For OLS regression, the standard error of a predicted $y$ given a value of $X=x$ (i.e. $s_{\tilde{y}_{X=x}}$) is:

$$s_{\tilde{y}_{X=x}} = s_{y|X=x}\sqrt{1 + \frac{1}{n}+\frac{\left(x-\bar{x}\right)^{2}}{\sum_{i=1}^{n}\left(x_{i}-\bar{x}\right)^{2}}},$$

where

$\tilde{y}_{X=x} = \hat{y}_{X=x}$, and
$s_{y|X=x} = \sqrt{\frac{\sum_{i=1}^{n}\varepsilon^{2}_{i}}{n-2}} = \sqrt{\frac{\sum_{i=1}^{n}\left(y_{i}-\hat{y}\right)^{2}_{i}}{n-2}} = \sqrt{\frac{\sum_{i=1}^{n}\left[y_{i}-\left(\hat{\alpha}+\hat{\beta}x_{i}\right)\right]^{2}_{i}}{n-2}}$.

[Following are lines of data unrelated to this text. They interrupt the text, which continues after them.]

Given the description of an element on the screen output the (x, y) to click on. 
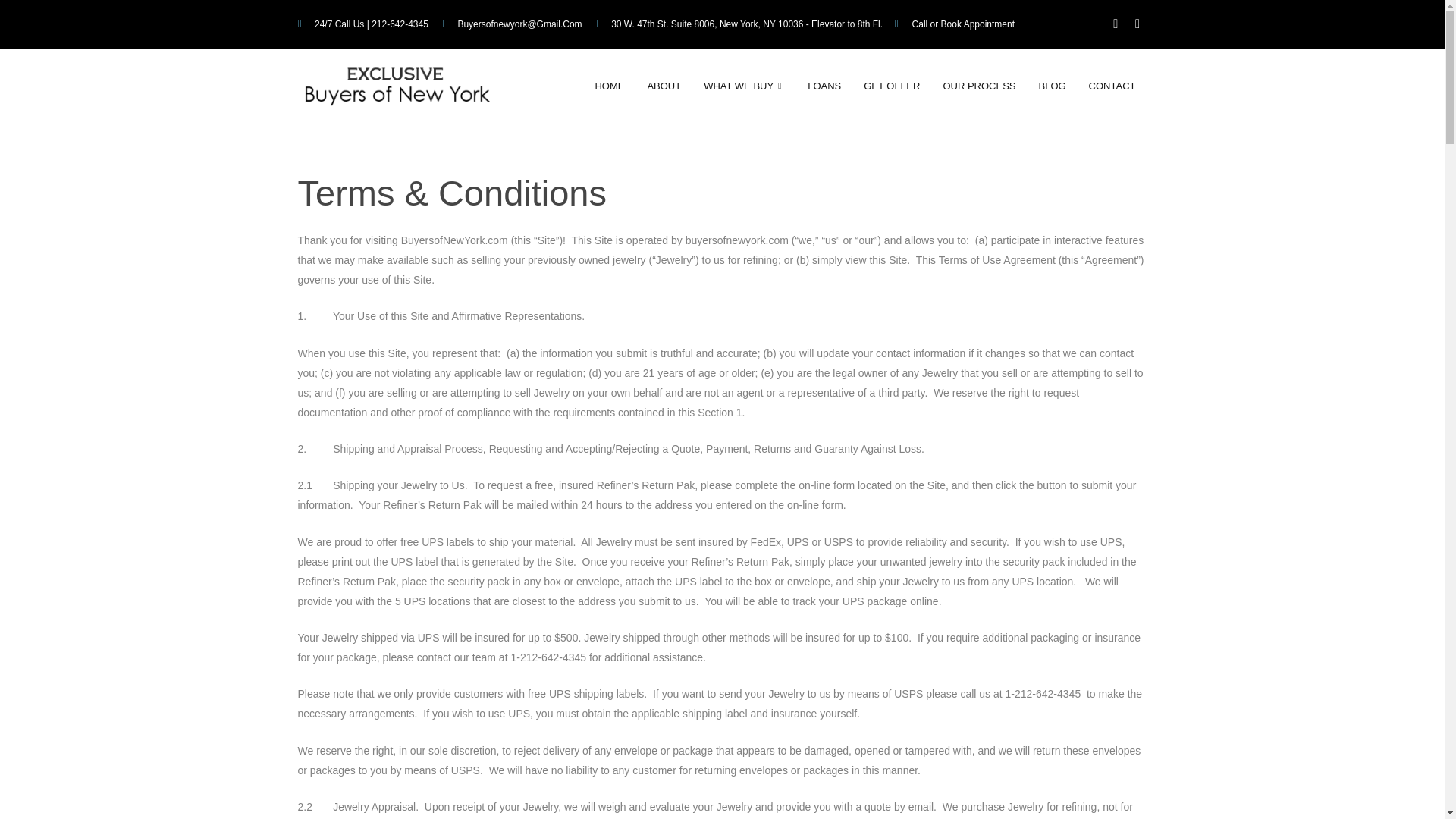
LOANS (823, 86)
OUR PROCESS (978, 86)
Call or Book Appointment (954, 23)
WHAT WE BUY (744, 86)
CONTACT (1112, 86)
GET OFFER (891, 86)
ABOUT (663, 86)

And for OLS the standard error of $\beta$ (i.e. $s_{\hat{\beta}}$) is:

$$s_{\hat{\beta}}= \frac{s_{y|X=x}}{s_{x}\sqrt{n-1}},$$

where $s_{x}$ is just the sample standard deviation of $x$.

What you can visually and infer from the graph and the above knowledge

Because the prediction interval at a point $X=x$ is $\tilde{y}_{X=x}\pm t_{1-\alpha/2}s_{\tilde{y}_{X=x}}$ which you see at each point in the graph is $2\times t_{1-\alpha/2}s_{\tilde{y}_{X=x}}$. If your confidence level is 95%, then the vertical distance about the regression line at a point $x$ is roughly $4\times s_{\tilde{y}_{X=x}}$ (Right? Because $P(T_{df=29}≥2.05)=0.975$ ). Those vertical distances look to be about 387.5, and a quarter of that is about 97.

Now $x$ looks to be roughly uniformly distributed over the range 0 to 65. So without scraping your data and calculating $s_{x}$, I will make a rough guess $s_{x}\approx \sqrt{\frac{65^{2}}{12}} \approx 18.75$ using the variance of a continuous uniform distribution.

So my rough estimate of $s_{\hat{\beta}}$ would be $\frac{97}{18.75\sqrt{30-1}}\approx 0.96$, which fits your guess of less than 1.

Conclusion: Just looking at a regression plot with data and prediction interval seems unreasonable for estimating the standard error of the slope of the regression line. Math helps.